◆ **EXERCISE DETAILS**:
Scan the data, and whenever a line contains "Expand", copy it.

Data excerpts:
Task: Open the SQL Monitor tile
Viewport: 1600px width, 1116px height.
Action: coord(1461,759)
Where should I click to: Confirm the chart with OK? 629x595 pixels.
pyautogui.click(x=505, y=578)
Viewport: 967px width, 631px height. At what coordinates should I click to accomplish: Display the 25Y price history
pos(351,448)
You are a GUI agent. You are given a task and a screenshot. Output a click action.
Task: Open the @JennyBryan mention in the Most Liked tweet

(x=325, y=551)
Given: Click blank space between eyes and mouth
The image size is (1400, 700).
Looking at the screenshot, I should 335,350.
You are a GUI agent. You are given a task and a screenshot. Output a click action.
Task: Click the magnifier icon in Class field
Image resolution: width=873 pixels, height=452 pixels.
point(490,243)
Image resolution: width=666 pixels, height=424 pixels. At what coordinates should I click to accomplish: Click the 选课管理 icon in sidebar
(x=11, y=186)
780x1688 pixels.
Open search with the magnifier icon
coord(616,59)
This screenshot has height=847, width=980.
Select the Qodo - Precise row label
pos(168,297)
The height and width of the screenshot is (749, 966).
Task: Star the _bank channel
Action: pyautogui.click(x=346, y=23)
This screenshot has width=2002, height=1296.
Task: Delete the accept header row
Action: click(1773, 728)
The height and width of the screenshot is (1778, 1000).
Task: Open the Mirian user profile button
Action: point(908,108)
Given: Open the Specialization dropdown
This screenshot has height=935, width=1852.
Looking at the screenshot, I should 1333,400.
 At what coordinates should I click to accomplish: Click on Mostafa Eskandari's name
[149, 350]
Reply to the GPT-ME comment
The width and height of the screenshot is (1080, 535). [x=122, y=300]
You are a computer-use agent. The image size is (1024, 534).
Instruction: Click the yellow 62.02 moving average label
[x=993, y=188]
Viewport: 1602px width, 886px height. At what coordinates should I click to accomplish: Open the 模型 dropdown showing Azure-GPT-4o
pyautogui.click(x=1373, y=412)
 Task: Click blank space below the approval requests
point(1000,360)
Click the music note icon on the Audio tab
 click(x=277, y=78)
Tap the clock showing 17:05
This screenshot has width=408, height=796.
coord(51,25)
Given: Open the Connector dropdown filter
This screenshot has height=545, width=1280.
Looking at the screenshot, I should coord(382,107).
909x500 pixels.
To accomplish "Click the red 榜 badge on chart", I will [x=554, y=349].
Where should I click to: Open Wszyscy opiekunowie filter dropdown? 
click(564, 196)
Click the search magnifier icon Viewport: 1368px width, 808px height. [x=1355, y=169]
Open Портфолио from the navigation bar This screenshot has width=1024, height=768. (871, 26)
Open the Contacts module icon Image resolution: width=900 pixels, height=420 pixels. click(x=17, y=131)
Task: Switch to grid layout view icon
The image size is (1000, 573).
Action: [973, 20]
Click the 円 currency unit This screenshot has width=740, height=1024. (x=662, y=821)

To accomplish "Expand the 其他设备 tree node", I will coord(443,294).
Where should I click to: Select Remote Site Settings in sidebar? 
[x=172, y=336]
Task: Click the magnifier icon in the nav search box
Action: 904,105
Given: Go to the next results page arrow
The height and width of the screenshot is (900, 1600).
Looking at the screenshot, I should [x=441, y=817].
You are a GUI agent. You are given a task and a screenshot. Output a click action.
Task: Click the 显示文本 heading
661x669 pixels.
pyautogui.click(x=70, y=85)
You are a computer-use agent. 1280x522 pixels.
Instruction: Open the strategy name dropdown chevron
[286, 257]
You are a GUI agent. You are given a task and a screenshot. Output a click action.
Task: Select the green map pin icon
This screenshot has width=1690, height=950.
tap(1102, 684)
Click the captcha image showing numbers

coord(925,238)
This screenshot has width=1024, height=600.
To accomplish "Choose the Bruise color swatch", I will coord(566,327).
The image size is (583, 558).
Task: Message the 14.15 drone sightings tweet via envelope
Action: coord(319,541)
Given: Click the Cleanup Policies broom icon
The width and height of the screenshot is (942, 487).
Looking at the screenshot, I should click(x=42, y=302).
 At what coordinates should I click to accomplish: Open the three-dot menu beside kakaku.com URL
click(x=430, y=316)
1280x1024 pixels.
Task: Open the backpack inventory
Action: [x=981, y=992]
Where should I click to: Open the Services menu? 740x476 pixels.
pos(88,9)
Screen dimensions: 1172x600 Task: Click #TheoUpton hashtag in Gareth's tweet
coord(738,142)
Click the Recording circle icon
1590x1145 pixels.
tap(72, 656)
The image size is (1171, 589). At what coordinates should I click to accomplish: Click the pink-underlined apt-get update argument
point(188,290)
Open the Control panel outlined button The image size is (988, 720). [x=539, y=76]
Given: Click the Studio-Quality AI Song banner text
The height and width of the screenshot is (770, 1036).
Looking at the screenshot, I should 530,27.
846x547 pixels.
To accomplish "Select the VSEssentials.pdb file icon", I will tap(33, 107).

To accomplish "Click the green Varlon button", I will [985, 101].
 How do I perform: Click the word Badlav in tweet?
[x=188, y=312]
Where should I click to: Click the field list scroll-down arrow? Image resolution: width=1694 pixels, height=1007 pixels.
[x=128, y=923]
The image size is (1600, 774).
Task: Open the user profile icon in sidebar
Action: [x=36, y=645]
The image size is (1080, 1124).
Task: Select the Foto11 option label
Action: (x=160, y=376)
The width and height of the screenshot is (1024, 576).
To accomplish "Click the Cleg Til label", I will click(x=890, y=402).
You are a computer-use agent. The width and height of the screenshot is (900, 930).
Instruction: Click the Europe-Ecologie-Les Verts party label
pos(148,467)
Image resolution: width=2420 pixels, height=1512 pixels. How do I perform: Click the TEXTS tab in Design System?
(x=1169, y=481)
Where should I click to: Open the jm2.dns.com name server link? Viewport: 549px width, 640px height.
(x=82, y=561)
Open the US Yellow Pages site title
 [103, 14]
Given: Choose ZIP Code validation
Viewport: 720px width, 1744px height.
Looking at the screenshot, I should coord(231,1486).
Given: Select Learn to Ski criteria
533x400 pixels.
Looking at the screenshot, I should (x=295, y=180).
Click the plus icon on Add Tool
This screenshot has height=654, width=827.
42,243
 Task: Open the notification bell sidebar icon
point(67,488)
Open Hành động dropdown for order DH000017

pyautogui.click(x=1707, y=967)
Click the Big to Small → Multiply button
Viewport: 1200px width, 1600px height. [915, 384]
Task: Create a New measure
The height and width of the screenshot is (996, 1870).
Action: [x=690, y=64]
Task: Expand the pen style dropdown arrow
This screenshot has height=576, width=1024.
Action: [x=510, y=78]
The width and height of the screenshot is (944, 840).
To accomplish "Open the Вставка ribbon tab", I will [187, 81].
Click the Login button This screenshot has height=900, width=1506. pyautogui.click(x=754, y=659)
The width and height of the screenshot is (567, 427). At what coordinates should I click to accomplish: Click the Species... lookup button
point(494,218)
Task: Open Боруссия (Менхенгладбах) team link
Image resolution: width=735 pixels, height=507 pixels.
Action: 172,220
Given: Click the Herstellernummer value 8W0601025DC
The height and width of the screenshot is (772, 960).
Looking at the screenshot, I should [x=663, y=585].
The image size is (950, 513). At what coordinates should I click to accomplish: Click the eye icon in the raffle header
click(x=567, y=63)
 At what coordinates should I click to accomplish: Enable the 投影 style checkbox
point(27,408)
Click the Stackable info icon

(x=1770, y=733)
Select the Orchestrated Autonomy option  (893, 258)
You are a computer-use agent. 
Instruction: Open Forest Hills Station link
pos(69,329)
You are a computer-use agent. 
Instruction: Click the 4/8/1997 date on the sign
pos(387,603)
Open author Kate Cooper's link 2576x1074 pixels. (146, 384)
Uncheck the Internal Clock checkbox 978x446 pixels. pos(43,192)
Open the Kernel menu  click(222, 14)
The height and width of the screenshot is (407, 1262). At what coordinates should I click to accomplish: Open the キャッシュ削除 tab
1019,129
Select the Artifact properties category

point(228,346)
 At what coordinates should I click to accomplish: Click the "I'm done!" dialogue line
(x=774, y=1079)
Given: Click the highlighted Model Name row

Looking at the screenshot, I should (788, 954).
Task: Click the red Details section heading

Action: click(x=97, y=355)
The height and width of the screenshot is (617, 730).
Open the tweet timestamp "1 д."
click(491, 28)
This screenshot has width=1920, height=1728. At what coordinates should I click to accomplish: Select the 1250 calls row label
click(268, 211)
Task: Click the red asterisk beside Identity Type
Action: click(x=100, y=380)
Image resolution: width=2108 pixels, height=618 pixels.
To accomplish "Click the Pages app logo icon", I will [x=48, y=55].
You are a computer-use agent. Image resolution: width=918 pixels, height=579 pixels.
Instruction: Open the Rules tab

◆ **WRITTEN RESPONSE**:
To accomplish "Expand the 其他设备 tree node", I will coord(443,294).
Task: Expand the pen style dropdown arrow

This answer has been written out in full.